Nee, het is niet dat ik hem op wilde vreten. Of zoiets. Alhoewel, het zou er de wereld niet slechter op maken. Nee, het had een meer doortrapte reden.”
“Zit je weer te janken, Snotter?”
“Hoe is het eigenlijk met de grote Vrind? Moest je holmaatje niet achter je aanlopen?”
“Draco… Laat dat!”
Ik hoor mijn eigen stem. Zwak, afgrijselijk.
“Voordat Anderling de deur open doet en er tien punten aftrekt.”
Het klinkt logisch in mijn oren. Maar de Zwadderaars lachen en grijnzen. Harry niet. Harry was gemener. Hij zou bij de professoren klagen. Ik snap niet waarom ik Draco afbekte. Want Draco… Draco is een God. En goden behoren aanbeden te worden.
“Vetkwal, ga eerst twintig kilo afvallen, je zal er van opknappen.”
Draco. Sinds wanneer valt hij mij aan? Misschien omdat Hermelien een arm op Harry’s schouder houdt. Het is een publiek geheim dat Draco bang is voor Hermelien. Als je het mij vraagt krijgt hij hartkloppingen van het kleine, lelijke, Modderbloedje, Lien.
“Neem dat terug.”
Harry. Zijn stem klinkt al even vastberaden als de mijne. Of Harry nou doelde op Draco’s opmerking over mij of over Ron, het mag niet baten. Ik voel dat mijn wangen beginnen te gloeien, wend mijn blik af en kijk in de ogen van Bel.
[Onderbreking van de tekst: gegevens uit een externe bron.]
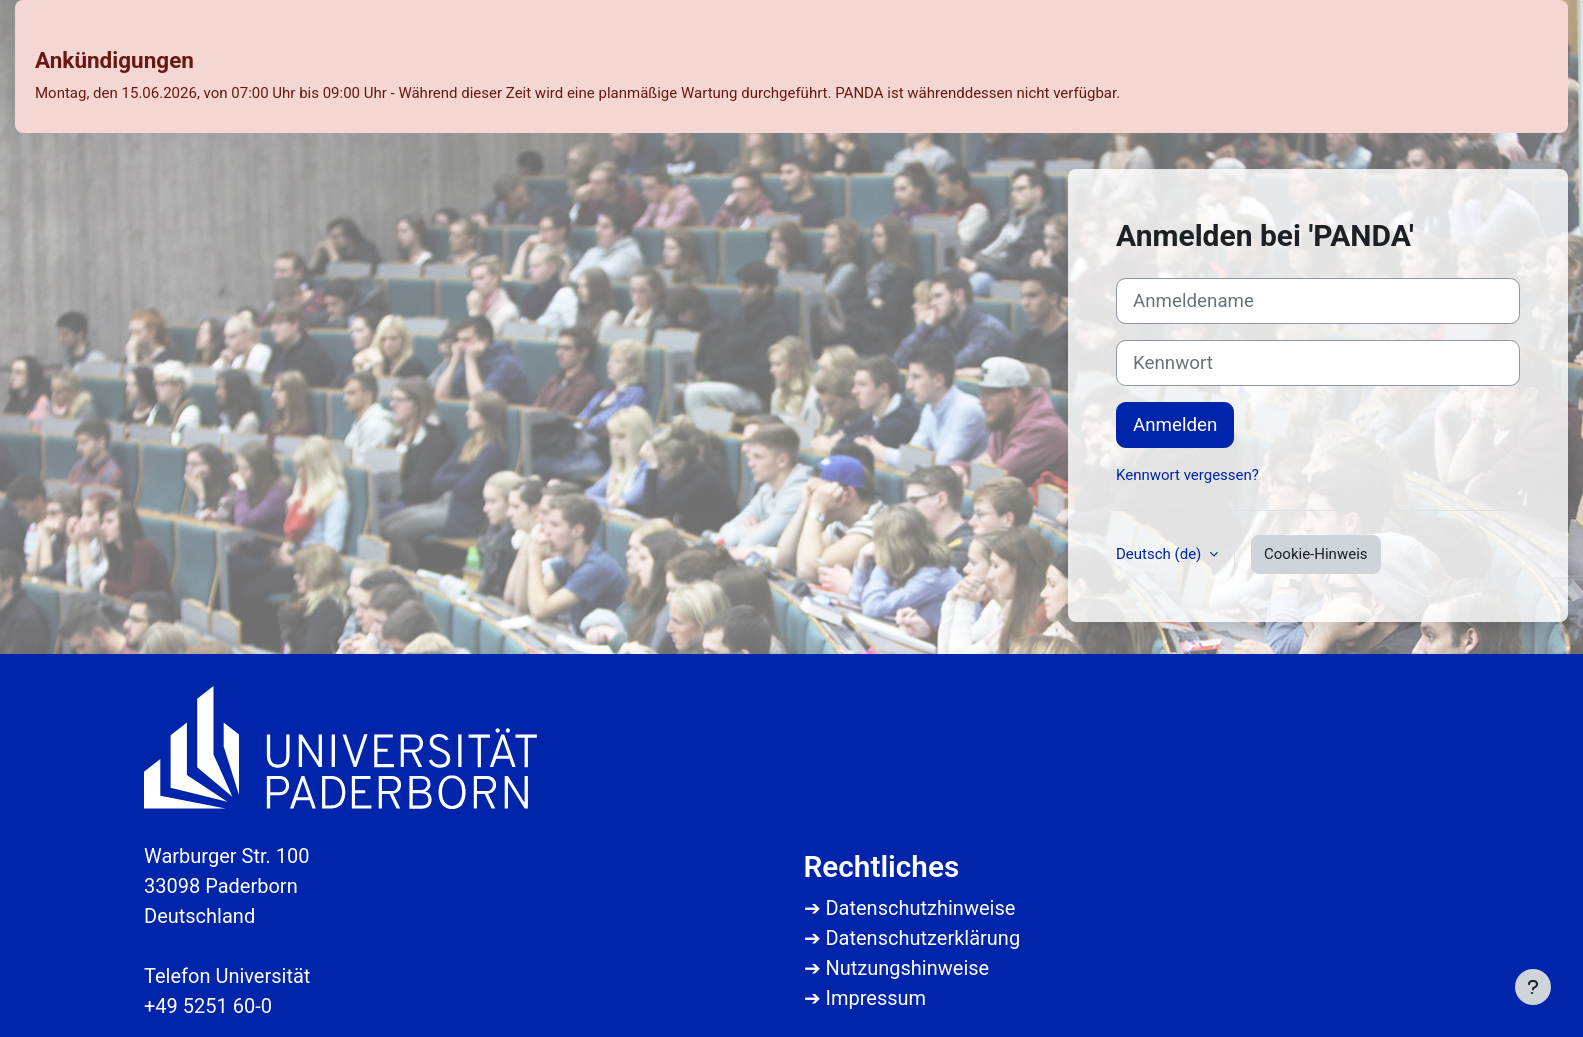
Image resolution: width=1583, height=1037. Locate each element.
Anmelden (1175, 425)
“Draco heeft gelijk, schat. Wil je ooit iemand versieren, moet je toch wat aan de lijn doen,” fluistert ze. Ergens weet ik dat ze het niet meent. Bel zou nooit zoiets tegen mij zeggen. Toch doet het zeer, en voel ik dat het waar is.
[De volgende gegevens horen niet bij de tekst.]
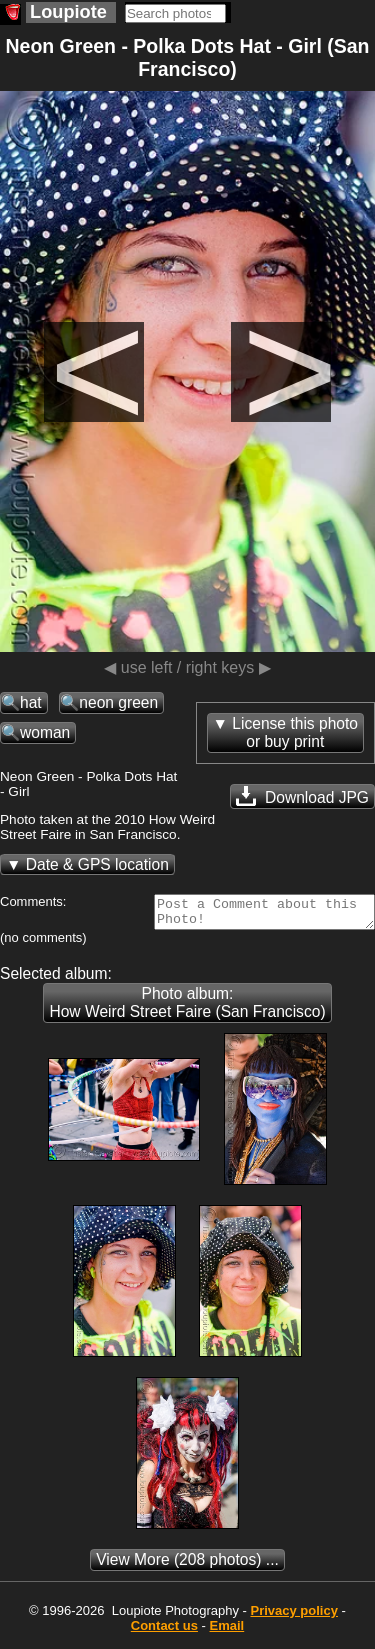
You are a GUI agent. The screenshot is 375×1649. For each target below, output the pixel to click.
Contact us (164, 1631)
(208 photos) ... (187, 1565)
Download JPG (302, 796)
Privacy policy (293, 1616)
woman (45, 732)
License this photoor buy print (295, 732)
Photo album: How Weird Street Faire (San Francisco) (187, 1008)
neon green (118, 702)
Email (227, 1631)
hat (31, 702)
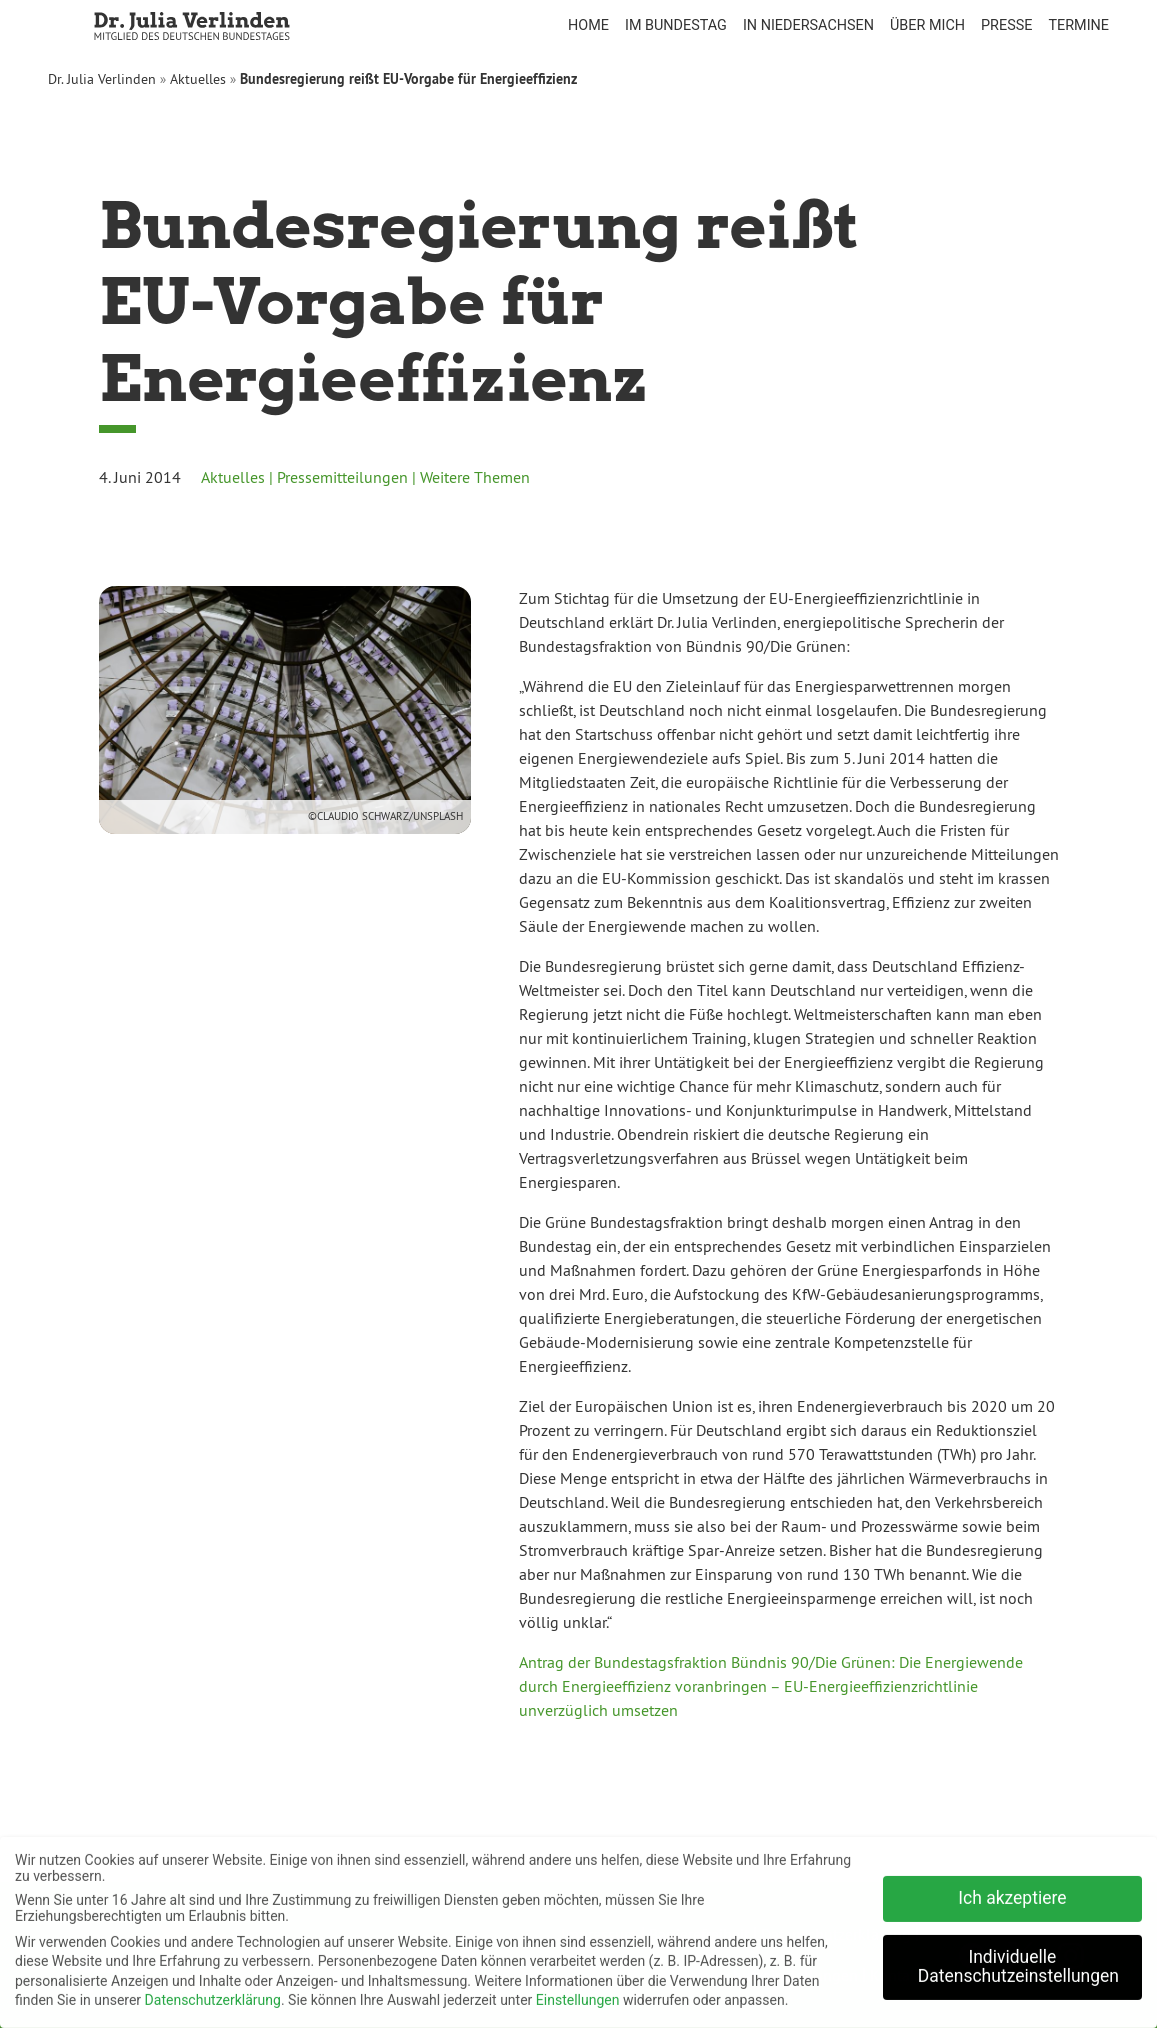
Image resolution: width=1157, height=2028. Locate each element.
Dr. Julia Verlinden (102, 79)
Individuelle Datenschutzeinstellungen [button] (1018, 1959)
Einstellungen (578, 1993)
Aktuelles (198, 79)
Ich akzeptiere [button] (1012, 1890)
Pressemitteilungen (342, 477)
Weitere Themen (475, 477)
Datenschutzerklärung (213, 1993)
“Ik móést lijnen. Zou Bella en Draco laten zien dat ook ik slank kon zijn. En Harry. Natuurlijk Harry. Dat moment, dat kleine momentje, ligt voor altijd opgeslagen en zou er met geen Amnesia uit mijn hoofd te halen zijn. Het was het begin van een onmogelijk gevoel en een onmogelijk dieet. Het kleine momentje dat ik, Margriet Bullemans, niets liever wilde dan dat Harry doelde op Draco’s opmerking over mij.”